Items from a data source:
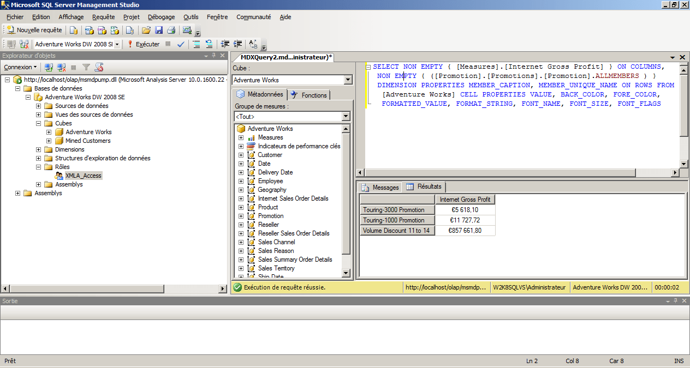Toggle auto-hide pin on Explorateur d'objets panel
Screen dimensions: 690x368
tap(214, 56)
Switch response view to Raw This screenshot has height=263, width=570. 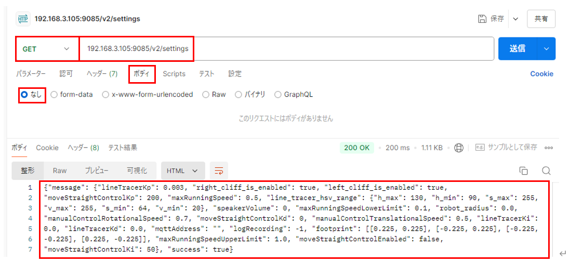pyautogui.click(x=60, y=170)
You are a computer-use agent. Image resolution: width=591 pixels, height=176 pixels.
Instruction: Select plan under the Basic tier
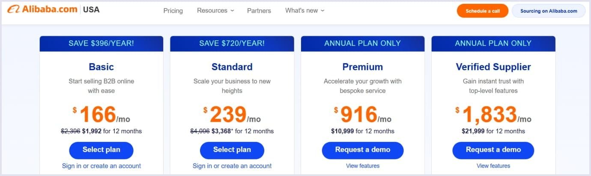101,150
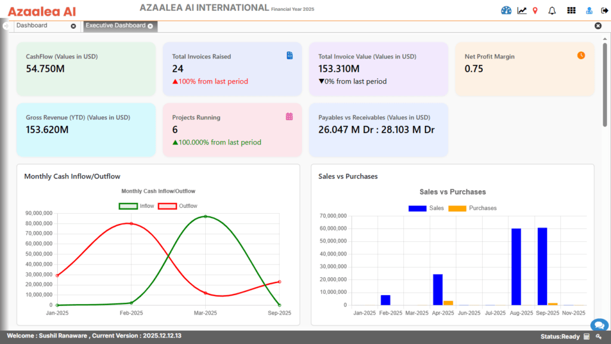Click the red location pin icon
The height and width of the screenshot is (344, 611).
535,10
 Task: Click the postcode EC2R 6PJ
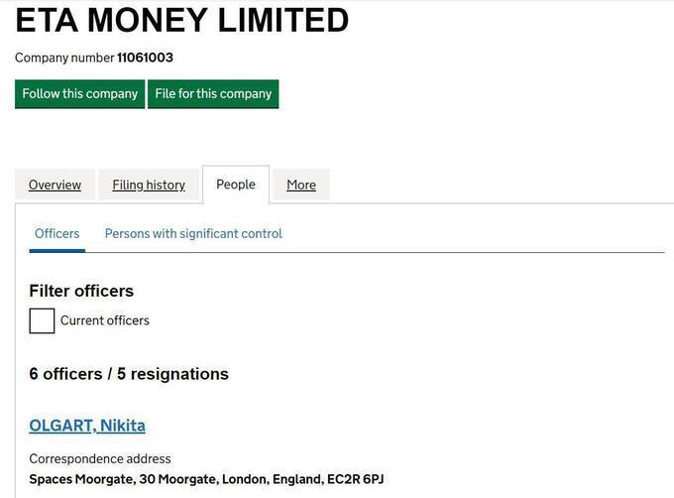point(356,479)

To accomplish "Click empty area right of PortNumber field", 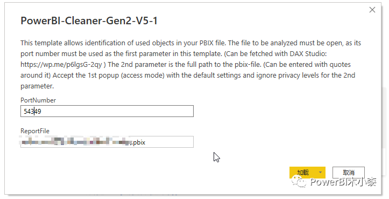I will point(273,111).
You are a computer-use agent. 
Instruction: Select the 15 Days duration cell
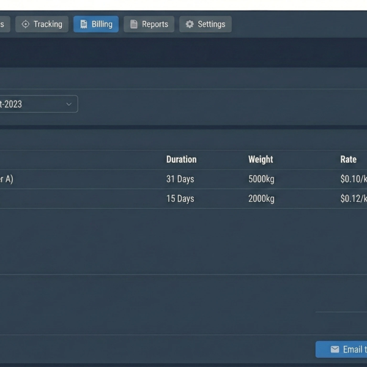[x=180, y=199]
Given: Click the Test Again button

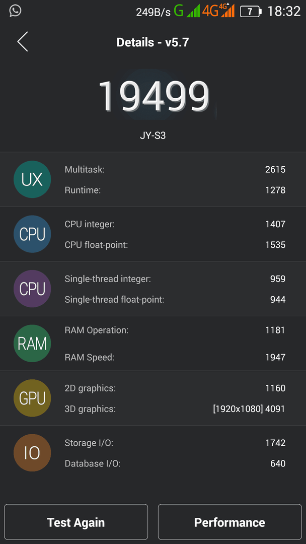Looking at the screenshot, I should [76, 522].

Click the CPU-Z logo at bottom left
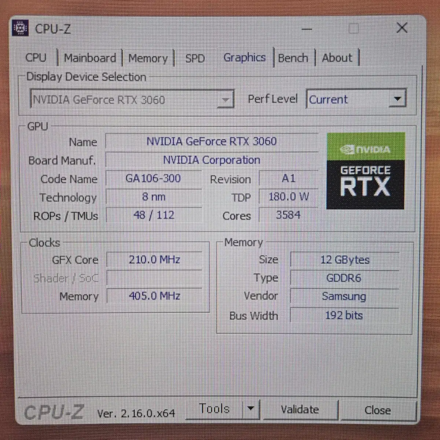(x=55, y=411)
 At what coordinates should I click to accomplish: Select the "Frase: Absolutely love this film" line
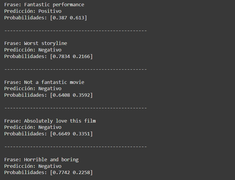[50, 121]

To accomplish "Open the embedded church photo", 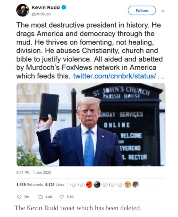I will pyautogui.click(x=91, y=125).
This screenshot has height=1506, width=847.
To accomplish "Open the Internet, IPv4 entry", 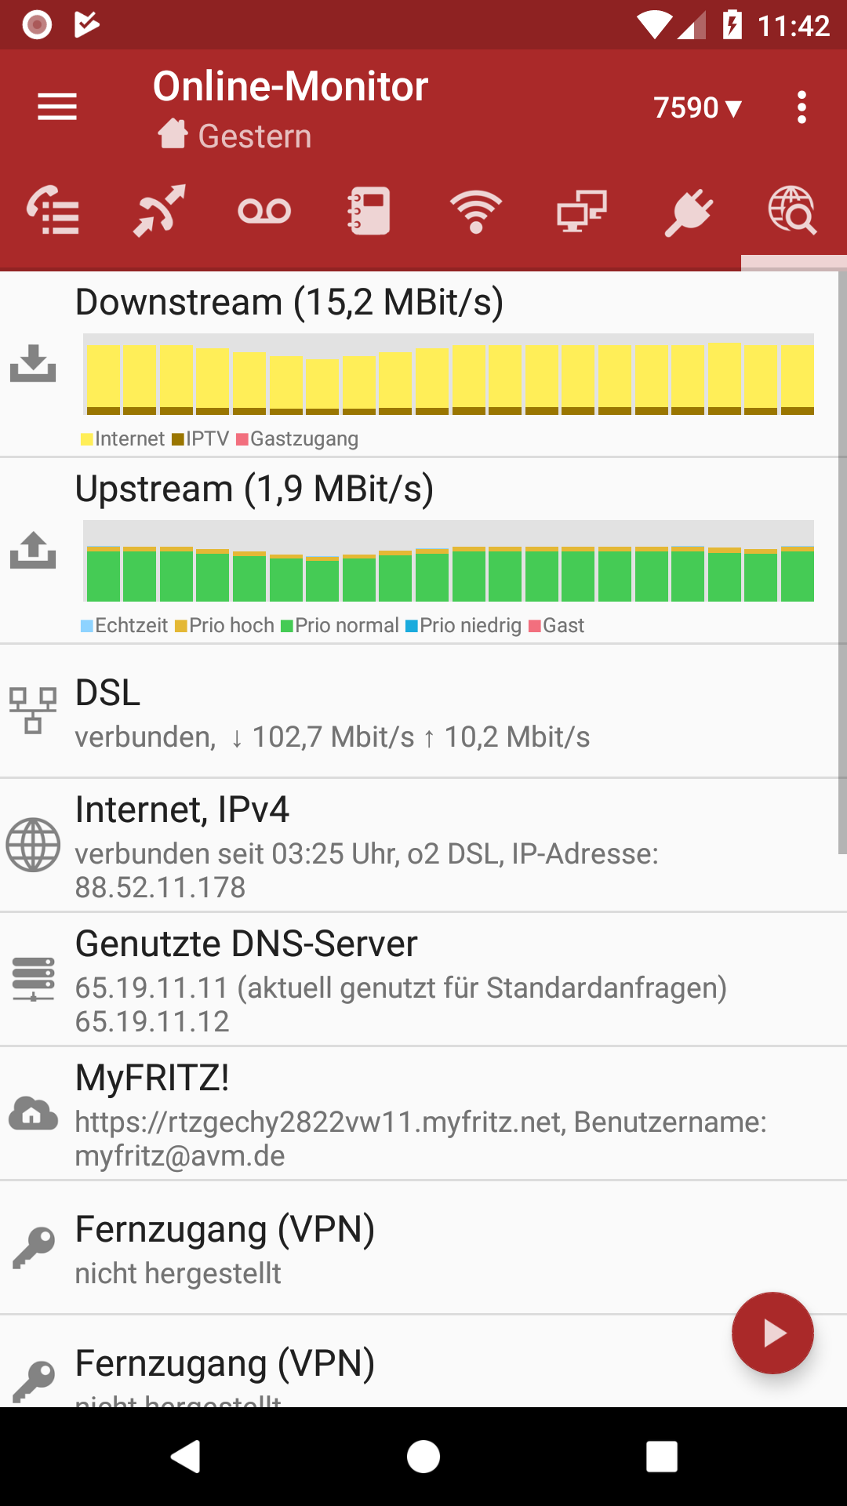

### Work request
Where a line above holds the string "agent", copy that line.

### Result of the task
You are a computer-use agent. Image resolution: width=591 pixels, height=176 pixels.
You are a computer-use agent. 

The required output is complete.